PROMPT:
One part of the entries below is wanted: the lines from the one containing "Hinweise (1070, 1121)" through the one containing "Accept (188, 1777)". Write those out exactly and nothing else.

INPUT DATA:
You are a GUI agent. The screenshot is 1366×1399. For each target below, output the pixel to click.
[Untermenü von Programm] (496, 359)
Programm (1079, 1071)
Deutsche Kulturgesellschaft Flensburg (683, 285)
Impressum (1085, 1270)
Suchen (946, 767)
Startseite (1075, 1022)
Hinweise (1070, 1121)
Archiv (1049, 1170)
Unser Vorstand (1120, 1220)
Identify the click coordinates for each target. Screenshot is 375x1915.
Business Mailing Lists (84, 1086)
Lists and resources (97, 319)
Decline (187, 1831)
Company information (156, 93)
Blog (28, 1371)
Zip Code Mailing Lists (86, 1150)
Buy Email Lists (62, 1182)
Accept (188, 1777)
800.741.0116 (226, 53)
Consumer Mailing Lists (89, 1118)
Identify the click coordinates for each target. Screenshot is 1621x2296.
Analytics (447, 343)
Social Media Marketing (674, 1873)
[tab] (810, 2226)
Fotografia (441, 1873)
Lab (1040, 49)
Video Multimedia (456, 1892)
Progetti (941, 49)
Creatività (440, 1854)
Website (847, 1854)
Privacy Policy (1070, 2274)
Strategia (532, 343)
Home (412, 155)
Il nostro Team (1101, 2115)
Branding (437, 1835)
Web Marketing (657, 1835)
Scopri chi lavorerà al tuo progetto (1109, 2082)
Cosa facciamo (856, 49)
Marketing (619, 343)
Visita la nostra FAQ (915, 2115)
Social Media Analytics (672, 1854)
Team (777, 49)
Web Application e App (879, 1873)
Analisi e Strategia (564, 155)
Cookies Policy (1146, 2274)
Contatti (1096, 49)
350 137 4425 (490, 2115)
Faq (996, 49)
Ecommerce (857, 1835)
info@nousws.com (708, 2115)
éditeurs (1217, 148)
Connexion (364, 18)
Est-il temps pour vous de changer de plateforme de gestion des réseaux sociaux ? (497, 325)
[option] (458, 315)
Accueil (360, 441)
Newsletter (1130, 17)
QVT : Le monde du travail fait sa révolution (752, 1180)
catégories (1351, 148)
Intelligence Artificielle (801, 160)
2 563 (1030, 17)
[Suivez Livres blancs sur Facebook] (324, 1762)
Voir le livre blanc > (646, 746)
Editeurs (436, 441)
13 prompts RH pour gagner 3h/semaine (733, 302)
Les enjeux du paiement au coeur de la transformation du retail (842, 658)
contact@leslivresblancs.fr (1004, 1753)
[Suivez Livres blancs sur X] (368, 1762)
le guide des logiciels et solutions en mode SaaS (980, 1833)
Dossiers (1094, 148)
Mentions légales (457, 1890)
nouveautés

WRITTEN REPLY:
Hinweise (1070, 1121)
Archiv (1049, 1170)
Unser Vorstand (1120, 1220)
Identify the click coordinates for each target. Screenshot is 375x1915.
Business Mailing Lists (84, 1086)
Lists and resources (97, 319)
Decline (187, 1831)
Company information (156, 93)
Blog (28, 1371)
Zip Code Mailing Lists (86, 1150)
Buy Email Lists (62, 1182)
Accept (188, 1777)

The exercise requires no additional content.